WeWork leases vast amounts of space in office buildings and then sublets it to freelancers, small businesses and large corporations. But the cost of the leases and the expense of converting the locations has consumed billions of dollars. WeWork’s financial burdens were expected to increase this year, as the company continued its breakneck expansion, opening spaces it had already agreed to lease.

“SoftBank remains fully committed to the success of WeWork and has taken significant steps to strengthen the company since October,” said Rob Townsend, chief legal officer of SoftBank, in a statement.

The board committee said it was “surprised and disappointed” that SoftBank was now backing out of the share purchase and said it would “evaluate all of its legal options, including litigation.”

SoftBank’s chief executive, Masayoshi Son, was a steadfast supporter of Mr. Neumann’s heady vision for WeWork, which centered on creating communal work spaces where employees would collaborate more effectively and feel more inspired. Mr. Neumann left the company last year after investors balked at his management style and personal deals with the company that posed potential conflicts of interest.

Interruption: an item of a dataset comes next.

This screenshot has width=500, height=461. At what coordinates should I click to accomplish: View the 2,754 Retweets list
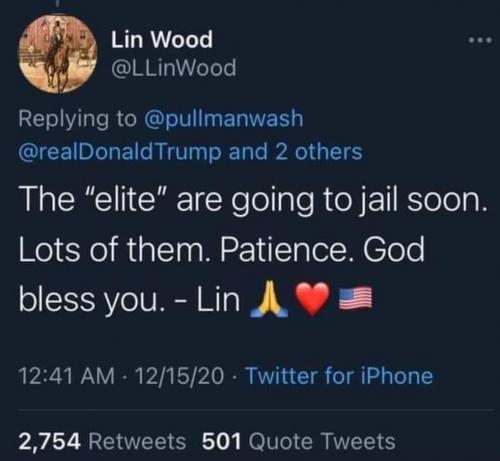(x=102, y=442)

SoftBank said the offer to buy WeWork shares could not close because certain conditions had not been met. These, SoftBank said, included the failure to obtain antitrust approvals and complete takeovers of joint ventures in Asia. It also cited government investigations that began after the offer to buy the shares was signed in October. The company is being investigated by the Justice Department, the Securities and Exchange Commission and attorneys general in New York and California.

The special committee is made up of Bruce Dunlevie, a founding partner of Benchmark Capital, a venture capital firm, and Lew Frankfort, the former chief executive of Coach. Both were listed as major WeWork shareholders in the company’s public offering documents.

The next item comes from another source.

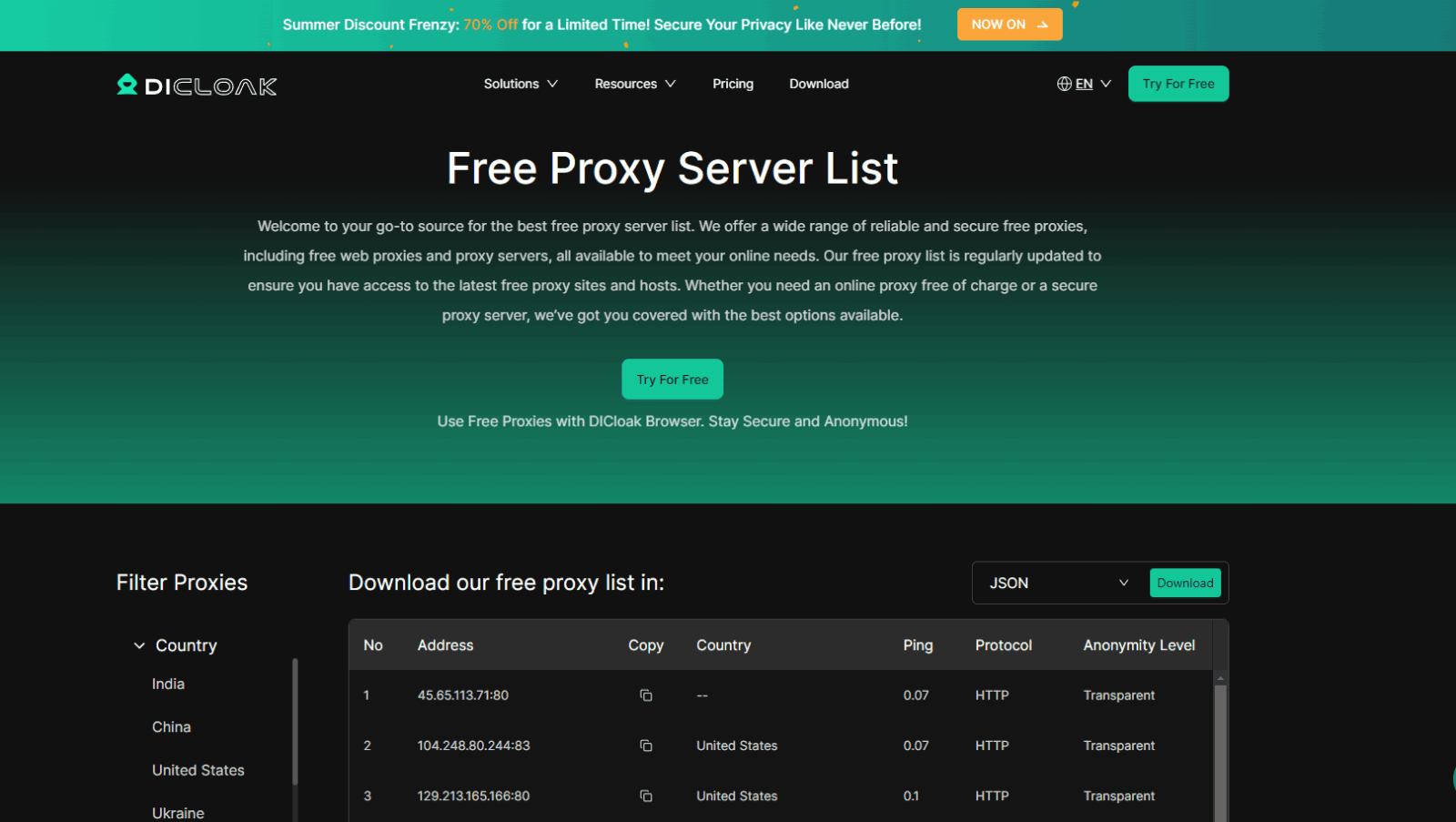Image resolution: width=1456 pixels, height=822 pixels.
Task: Expand the Resources navigation menu
Action: (634, 84)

In its statement, SoftBank said stock belonging to Mr. Neumann and Benchmark made up more than half of the stock submitted into the offering.

If SoftBank fails to go through with the share purchase offer, landlords might question SoftBank’s commitment to WeWork. And if the offer does not take place, SoftBank could hold back $1.1 billion of financing from WeWork, reducing its financial options as demand for office space weakens. As part of its rescue, SoftBank accelerated a $1.5 billion equity investment into WeWork last year and has said that it stands behind another $4 billion of debt financing.

SoftBank is trying to get its own financial house in order. The company and its $100 billion Vision Fund have stakes in many young companies that were struggling well before the coronavirus hit. To appease its own investors, SoftBank said last month that it would sell assets worth up to $41 billion to buy back $18 billion worth of shares and pay down debt.

WeWork’s bonds have plunged and trade at levels that imply investors think the company could default on them. And some analysts are skeptical about SoftBank’s commitment. “It now seems increasingly likely that SoftBank may walk away from the entire takeover deal any day now,” Vicki Bryan, chief executive of Bond Angle, a research firm, said in a research note Wednesday.